Textilhersteller Lenzing meldet Gewinnzuwachs

Nach zwei Jahren Sparkurs verbucht der österreichische Textilfaser-Herstellers Lenzing wieder Gewinnzuwächse. Dank leichter Preissteigerungen stieg das operative Ergebnis um ein Zehntel. Analysten hatten mit Einbußen gerechnet.

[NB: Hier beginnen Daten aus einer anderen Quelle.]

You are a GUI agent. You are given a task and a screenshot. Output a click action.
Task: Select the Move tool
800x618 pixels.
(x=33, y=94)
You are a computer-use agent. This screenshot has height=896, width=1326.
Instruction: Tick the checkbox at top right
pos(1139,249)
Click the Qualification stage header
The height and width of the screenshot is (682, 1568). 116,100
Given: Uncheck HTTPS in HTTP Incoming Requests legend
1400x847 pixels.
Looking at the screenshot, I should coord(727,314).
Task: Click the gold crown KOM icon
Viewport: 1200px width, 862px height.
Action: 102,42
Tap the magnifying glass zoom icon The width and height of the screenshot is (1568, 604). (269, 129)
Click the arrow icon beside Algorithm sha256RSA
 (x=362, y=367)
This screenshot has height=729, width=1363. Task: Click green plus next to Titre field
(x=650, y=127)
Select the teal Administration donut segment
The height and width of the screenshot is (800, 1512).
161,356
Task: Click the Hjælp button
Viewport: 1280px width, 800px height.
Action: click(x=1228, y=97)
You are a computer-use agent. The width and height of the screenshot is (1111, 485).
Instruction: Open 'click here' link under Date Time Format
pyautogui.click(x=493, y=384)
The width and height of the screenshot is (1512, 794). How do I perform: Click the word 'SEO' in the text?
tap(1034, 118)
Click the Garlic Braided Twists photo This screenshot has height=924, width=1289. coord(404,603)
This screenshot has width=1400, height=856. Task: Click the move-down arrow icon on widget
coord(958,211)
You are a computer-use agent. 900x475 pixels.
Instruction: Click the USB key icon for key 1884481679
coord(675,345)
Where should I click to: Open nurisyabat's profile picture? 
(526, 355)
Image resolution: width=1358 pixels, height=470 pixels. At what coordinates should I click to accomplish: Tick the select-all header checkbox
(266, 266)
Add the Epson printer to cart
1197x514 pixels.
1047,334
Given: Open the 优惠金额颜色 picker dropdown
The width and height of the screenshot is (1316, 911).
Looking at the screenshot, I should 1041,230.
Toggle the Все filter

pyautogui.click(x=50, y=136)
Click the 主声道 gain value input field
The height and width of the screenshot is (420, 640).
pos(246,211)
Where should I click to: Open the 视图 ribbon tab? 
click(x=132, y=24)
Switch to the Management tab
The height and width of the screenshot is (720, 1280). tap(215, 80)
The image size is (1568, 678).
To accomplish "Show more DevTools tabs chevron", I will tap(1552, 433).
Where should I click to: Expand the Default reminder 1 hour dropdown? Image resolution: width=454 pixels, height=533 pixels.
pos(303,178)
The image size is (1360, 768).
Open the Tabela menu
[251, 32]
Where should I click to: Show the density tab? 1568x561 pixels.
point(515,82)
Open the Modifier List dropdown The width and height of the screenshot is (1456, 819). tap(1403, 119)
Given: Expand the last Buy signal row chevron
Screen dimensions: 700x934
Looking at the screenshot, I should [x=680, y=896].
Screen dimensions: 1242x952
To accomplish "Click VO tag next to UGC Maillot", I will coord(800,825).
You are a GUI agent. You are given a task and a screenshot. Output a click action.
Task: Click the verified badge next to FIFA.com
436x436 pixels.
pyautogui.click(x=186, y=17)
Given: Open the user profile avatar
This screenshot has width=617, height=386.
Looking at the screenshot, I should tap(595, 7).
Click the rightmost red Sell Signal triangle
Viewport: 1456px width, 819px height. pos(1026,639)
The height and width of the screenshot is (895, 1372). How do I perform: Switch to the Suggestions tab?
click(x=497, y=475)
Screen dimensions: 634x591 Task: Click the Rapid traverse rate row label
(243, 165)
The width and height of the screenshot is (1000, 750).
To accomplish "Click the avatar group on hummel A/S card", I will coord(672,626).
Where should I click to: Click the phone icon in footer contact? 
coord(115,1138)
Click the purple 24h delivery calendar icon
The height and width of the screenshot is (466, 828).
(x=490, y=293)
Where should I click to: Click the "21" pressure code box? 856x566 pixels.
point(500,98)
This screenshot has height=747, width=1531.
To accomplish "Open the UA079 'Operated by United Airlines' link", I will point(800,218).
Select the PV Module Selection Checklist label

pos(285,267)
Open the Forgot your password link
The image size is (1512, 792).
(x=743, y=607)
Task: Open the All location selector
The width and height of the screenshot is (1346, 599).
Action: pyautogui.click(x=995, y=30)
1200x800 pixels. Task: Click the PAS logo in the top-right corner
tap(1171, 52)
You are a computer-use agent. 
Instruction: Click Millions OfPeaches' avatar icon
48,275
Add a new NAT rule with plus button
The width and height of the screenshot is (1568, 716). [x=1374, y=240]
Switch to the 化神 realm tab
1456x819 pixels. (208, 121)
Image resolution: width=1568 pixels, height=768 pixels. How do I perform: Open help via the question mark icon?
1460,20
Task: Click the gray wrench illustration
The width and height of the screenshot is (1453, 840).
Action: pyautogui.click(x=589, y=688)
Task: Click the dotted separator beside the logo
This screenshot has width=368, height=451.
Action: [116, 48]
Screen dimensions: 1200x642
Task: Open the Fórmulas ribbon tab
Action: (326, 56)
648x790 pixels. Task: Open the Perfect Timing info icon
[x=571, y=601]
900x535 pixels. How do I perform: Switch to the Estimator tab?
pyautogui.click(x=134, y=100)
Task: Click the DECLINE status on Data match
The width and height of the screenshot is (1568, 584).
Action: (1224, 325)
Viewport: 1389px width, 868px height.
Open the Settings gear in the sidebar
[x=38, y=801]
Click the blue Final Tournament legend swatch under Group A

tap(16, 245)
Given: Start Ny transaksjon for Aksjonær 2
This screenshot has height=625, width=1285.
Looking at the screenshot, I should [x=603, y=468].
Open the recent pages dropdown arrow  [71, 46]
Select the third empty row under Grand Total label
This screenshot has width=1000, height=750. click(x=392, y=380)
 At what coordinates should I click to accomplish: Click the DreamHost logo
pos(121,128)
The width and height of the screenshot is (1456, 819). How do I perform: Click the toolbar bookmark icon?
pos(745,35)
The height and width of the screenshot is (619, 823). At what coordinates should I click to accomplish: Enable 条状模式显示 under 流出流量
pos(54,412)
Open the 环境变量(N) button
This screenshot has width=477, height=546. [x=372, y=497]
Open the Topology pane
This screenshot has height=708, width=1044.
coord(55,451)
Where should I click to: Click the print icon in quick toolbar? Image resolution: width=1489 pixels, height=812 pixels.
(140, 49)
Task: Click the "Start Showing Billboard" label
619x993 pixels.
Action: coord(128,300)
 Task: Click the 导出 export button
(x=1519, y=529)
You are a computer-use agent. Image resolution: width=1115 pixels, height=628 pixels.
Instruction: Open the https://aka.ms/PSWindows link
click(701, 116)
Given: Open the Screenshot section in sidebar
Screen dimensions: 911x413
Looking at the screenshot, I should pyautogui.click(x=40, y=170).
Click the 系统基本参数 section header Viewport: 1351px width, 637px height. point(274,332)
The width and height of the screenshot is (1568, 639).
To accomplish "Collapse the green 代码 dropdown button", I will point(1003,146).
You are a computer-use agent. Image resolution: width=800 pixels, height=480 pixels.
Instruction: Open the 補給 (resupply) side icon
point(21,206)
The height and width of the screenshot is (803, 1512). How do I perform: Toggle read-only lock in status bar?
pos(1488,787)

Zum ersten Mal seit über zwei Jahren verbucht der österreichische Textilfaser-Herstellers Lenzing einen Gewinnzuwachs. Dank leichter Preissteigerungen und des laufenden Sparprogramms stieg das operative Ergebnis (Ebitda) um ein Zehntel auf 68 Millionen Euro, wie Lenzing am Donnerstag mitteilte. Analysten hatten hingegen mit erneuten Einbußen gerechnet. Entsprechend positiv war das Echo an der Börse: Die Lenzing-Aktie legte bis zu 4,6 Prozent zu.

Die Firma stellt Viskosefasern her, die dann zu Bekleidung, Bettwäsche, Wattepads oder Tampons weiterverarbeitet werden. Lenzing hat sich dabei auf besonders hochwertige Fasern spezialisiert, um im Wettbewerb mit der asiatischen Konkurrenz bestehen zu können. In den vergangenen Jahren hatte dem Unternehmen ein massiver Verfall der Faserpreise zugesetzt, die wegen hoher Überkapazitäten in China einbrachen. Im dritten Quartal waren die durchschnittlichen Faserpreise leicht gestiegen. Der Umsatz stagnierte daher bei 457 Millionen Euro.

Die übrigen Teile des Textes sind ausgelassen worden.